• **BRIEF A**:
Answer these questions about the review quiz, one line each:
(i) What threshold does the freshness alert example give for time since the last export batch?
(ii) What mitigation is listed for 500 responses that include raw internal stack traces?
(iii) Which section comes first in the runbook structure?
• **BRIEF B**: Please set down a passage of the review quiz word for word, beginning at the words "- I (Information" and stopping after "brings you here.".

• **PROVIDED TEXT**:

-- Opening Marker --

Question 13: Scenario -- Silent Runner
A nightly export job for orders was scheduled. Users downstream start reporting stale data. CPU, memory, and disk on the job cluster are all nominal, no pages fired overnight. What class of alert was missing, and what would it measure?
Answer: A silent-runner / freshness alert. It should measure absence of progress: for example, time_since_last_export_batch > 70 minutes (given a 60-minute SLA). Absence-of-progress alerts do not depend on a failure mode to fire loudly; they depend on a positive heartbeat that the work actually happened.
Question 14: Threat-Modeling Question
Apply STRIDE to a signed-webhook endpoint (as in Question 1 but more broadly). Give at least one finding for each of S, I, and D, and one mitigation per finding.
Answer (sample):
- S (Spoofing): unverified signatures -> verify signature + timestamp + nonce; reject old/replayed messages.
- I (Information disclosure): 500 responses include raw internal stack traces -> return generic error responses; log detail server-side only.
- D (Denial of service): unlimited retries from senders -> per-sender rate limits, size caps, idempotency keys so retries are safe.
If You Got This Wrong: Review Concept 1: Threat Modeling (STRIDE).
Question 15: Runbook Minimum Structure
Name the five sections a usable runbook must have, in order, and one sentence describing each.
Answer:
- Trigger -- which alert or symptom brings you here.
- Immediate verification -- 60-second checks to confirm the alert is real.
- Impact -- what users see right now.
- Diagnostic steps -- the decision tree for identifying the failure mode.
- Mitigations (reversible first) and rollback -- the ordered list of actions that have worked before.
Interleaved Review Questions
(from earlier modules in Semester 9 and cross-cutting tracks)
Prior Module Question 1 (M01 -- Cloud Platform Fundamentals)
Why does every cloud workload need a stable identity distinct from the network position it runs in?
Answer: Because identity is the access-control anchor cloud APIs use; relying on network position alone means any workload on the same network gets the same trust, which does not survive compromise.
Prior Module Question 2 (M02 -- IaC)
What does declaring infrastructure in code give you that click-ops does not, specifically for security review?
Answer: Reviewable diffs, versioned history, and the ability to run policy checks (OPA, cloud-provider policies, static analysis) on proposed changes before they land.

-- Closing Marker --

• **DATA UNDER STUDY**:
-- Opening Marker --

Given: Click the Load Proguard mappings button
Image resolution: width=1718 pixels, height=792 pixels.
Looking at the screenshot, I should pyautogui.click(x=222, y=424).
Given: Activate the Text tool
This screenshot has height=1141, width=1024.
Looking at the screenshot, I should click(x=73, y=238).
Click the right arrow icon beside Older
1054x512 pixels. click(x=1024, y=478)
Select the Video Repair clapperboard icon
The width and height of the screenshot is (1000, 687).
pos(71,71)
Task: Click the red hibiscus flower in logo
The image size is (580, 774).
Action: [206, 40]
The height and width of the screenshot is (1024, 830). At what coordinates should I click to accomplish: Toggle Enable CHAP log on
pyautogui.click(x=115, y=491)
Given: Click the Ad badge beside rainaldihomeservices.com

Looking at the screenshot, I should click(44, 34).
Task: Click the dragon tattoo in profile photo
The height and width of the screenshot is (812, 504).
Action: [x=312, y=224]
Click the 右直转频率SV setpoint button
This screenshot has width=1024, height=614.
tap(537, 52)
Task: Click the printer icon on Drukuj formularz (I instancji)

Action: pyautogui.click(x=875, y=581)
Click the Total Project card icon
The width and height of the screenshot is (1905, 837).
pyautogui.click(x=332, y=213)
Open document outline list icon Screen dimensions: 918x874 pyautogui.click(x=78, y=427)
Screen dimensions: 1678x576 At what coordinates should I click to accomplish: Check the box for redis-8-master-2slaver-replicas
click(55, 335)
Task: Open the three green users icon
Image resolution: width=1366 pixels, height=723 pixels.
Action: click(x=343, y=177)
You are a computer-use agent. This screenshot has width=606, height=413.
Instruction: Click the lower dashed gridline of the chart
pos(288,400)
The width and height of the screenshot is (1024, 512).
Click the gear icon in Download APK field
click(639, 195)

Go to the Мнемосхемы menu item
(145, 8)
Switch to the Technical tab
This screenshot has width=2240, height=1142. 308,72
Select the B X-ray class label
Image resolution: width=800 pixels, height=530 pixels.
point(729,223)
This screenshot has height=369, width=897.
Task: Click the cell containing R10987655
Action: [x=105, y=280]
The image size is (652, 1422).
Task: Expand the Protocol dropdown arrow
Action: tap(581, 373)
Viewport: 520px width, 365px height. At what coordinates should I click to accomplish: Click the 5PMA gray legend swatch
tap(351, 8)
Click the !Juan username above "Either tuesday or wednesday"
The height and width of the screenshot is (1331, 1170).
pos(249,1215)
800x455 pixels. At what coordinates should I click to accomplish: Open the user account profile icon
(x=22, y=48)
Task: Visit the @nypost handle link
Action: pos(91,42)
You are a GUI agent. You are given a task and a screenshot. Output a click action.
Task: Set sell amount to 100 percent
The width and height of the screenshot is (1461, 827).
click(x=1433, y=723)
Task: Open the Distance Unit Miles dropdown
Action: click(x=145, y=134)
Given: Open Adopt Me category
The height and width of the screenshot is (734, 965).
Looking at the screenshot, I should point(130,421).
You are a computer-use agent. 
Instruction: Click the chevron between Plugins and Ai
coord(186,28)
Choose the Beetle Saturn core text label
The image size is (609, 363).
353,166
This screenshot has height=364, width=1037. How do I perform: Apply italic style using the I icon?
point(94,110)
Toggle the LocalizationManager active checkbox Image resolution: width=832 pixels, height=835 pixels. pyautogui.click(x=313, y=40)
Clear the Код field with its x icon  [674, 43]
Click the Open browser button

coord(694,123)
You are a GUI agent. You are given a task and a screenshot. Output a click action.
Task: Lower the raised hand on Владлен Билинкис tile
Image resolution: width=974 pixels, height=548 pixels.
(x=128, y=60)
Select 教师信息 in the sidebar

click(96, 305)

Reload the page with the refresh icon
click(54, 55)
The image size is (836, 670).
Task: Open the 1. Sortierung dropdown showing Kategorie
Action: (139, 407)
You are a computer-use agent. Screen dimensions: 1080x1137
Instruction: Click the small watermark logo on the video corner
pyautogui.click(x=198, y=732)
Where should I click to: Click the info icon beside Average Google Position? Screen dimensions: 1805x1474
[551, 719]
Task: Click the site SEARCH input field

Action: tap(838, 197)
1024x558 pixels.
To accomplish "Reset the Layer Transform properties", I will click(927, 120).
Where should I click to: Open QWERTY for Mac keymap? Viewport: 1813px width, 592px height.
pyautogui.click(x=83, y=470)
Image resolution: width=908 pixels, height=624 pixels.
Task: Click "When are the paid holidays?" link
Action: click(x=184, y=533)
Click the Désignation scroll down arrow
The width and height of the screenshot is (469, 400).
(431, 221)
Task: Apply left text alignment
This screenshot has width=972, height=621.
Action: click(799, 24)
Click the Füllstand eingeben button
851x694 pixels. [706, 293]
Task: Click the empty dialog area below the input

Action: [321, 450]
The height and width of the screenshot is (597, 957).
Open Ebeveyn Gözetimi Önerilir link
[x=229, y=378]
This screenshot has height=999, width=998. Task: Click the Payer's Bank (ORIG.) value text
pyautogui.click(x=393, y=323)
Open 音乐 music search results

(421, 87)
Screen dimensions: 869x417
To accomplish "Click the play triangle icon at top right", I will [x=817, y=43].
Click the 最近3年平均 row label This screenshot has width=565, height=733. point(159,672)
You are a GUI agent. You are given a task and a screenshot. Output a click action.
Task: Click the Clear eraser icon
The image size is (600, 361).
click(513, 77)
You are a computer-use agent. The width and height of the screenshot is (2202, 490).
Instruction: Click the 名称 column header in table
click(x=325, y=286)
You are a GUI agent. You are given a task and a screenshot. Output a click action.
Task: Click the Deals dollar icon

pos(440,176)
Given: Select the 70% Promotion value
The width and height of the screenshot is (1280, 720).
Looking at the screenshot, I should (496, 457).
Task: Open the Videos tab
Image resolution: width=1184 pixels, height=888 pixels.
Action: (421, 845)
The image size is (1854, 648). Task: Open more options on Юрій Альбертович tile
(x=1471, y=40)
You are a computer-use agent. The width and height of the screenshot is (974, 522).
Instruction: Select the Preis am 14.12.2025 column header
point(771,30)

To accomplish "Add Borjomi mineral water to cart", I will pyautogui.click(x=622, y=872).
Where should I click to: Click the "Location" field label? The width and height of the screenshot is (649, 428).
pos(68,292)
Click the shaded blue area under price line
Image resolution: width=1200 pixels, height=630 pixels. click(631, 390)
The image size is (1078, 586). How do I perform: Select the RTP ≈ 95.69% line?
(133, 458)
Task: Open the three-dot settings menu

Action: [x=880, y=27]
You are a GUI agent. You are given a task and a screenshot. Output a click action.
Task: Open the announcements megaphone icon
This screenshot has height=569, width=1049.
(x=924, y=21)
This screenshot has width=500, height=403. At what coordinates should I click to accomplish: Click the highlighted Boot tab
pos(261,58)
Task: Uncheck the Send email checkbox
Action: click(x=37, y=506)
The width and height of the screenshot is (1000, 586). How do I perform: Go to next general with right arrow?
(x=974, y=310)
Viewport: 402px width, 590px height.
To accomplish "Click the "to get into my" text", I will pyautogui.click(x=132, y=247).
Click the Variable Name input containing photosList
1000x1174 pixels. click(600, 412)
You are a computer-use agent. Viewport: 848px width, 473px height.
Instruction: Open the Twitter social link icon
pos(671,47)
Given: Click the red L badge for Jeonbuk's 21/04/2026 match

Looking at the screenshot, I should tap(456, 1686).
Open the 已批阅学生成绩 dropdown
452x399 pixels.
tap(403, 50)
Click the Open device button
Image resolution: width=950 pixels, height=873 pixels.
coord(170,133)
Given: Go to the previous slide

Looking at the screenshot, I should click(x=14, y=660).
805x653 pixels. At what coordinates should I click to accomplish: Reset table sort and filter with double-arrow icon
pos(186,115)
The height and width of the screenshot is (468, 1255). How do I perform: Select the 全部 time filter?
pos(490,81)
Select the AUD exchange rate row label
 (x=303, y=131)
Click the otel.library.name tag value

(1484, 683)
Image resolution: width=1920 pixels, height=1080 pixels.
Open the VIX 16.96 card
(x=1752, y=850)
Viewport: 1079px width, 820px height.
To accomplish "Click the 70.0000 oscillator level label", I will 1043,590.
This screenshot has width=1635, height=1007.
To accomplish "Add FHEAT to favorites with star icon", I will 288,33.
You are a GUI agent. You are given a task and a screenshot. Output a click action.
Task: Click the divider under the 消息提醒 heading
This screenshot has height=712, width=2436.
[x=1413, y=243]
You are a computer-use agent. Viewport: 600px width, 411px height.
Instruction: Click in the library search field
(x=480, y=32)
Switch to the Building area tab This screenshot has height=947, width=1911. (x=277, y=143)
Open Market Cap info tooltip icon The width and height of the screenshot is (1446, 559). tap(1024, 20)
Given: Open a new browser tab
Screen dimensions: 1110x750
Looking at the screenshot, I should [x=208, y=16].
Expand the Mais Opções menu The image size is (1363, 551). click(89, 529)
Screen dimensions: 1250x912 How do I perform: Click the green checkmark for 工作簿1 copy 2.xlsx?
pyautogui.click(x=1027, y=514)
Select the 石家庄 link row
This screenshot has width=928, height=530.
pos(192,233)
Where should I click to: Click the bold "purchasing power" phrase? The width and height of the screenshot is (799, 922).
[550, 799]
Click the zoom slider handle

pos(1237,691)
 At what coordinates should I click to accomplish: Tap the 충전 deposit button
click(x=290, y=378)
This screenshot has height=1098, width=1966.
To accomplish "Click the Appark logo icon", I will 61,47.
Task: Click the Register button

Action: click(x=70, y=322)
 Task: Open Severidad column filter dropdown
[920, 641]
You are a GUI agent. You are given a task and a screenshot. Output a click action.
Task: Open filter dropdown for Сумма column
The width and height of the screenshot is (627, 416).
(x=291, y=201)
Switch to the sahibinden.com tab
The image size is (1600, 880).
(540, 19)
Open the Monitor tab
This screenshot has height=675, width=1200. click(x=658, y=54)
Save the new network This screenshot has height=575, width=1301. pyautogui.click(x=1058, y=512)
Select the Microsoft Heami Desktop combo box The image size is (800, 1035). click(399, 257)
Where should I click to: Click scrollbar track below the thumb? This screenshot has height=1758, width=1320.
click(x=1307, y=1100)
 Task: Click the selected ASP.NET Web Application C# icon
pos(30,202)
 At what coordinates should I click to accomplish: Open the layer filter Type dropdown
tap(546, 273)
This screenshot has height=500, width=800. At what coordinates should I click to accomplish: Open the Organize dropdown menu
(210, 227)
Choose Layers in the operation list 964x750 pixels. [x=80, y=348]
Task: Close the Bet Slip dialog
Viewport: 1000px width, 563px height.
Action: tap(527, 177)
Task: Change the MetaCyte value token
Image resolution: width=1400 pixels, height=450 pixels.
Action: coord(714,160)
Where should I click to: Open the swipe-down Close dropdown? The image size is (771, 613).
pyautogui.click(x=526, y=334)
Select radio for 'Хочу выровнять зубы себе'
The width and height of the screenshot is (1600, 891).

-- Closing Marker --

• **ANSWER SPACE A**:
(i) More than 70 minutes, given a 60-minute SLA.
(ii) Return generic error responses and log detail server-side only.
(iii) Trigger, meaning which alert or symptom brings you here.

• **ANSWER SPACE B**:
- I (Information disclosure): 500 responses include raw internal stack traces -> return generic error responses; log detail server-side only.
- D (Denial of service): unlimited retries from senders -> per-sender rate limits, size caps, idempotency keys so retries are safe.
If You Got This Wrong: Review Concept 1: Threat Modeling (STRIDE).
Question 15: Runbook Minimum Structure
Name the five sections a usable runbook must have, in order, and one sentence describing each.
Answer:
- Trigger -- which alert or symptom brings you here.